[[ Supplied records open ]]
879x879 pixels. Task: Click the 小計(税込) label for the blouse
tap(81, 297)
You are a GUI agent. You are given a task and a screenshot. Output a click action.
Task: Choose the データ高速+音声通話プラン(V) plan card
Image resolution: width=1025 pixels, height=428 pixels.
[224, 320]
[[ Supplied records closed ]]
[[ Supplied records open ]]
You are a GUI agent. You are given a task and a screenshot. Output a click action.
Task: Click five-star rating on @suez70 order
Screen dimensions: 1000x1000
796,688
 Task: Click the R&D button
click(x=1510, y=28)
[[ Supplied records closed ]]
[[ Supplied records open ]]
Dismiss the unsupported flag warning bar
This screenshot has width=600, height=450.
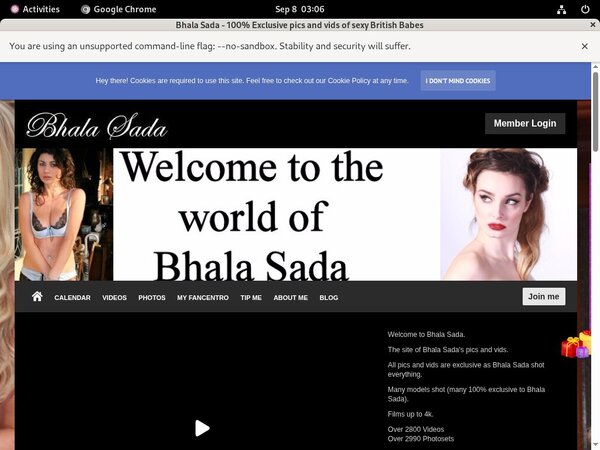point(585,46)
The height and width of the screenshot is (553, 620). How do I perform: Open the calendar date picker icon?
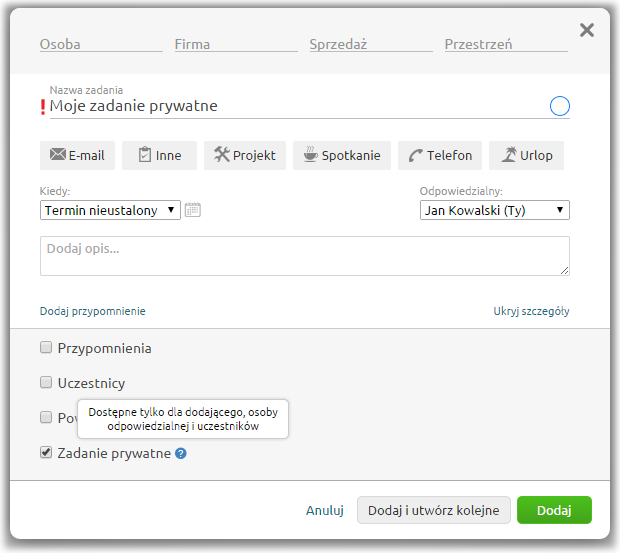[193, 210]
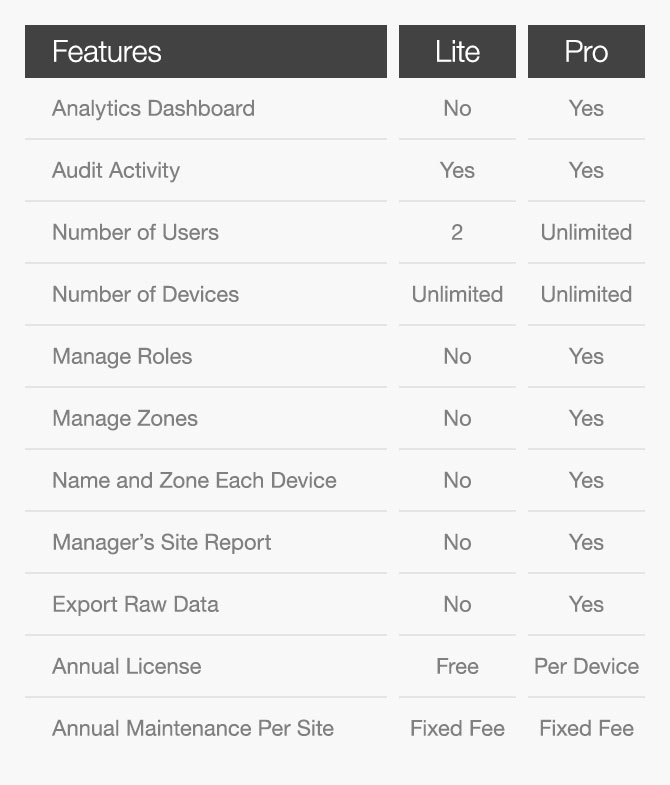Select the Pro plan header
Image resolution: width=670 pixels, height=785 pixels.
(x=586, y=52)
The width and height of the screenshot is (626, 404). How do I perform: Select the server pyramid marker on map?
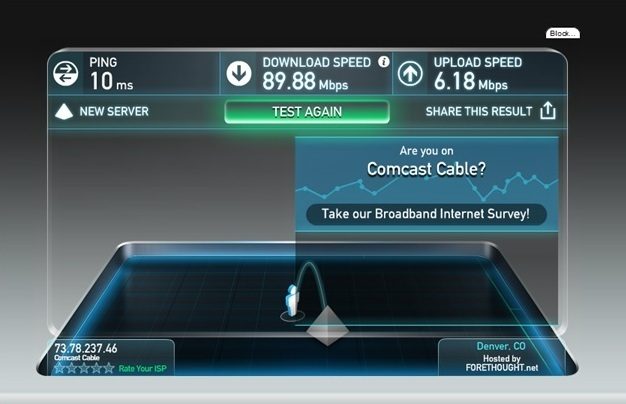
[[ Supplied records closed ]]
Problem details: In the material above, one part opens with the line containing "The height and" and closes with the line containing "The width and". Write out that part exactly and skip its pictures.

Answer box:
The height and width of the screenshot is (553, 620). How do I perform: Open the calendar date picker icon?
[193, 210]
Select the Pro plan header
Image resolution: width=670 pixels, height=785 pixels.
(x=586, y=52)
The width and height of the screenshot is (626, 404). How do I perform: Select the server pyramid marker on map?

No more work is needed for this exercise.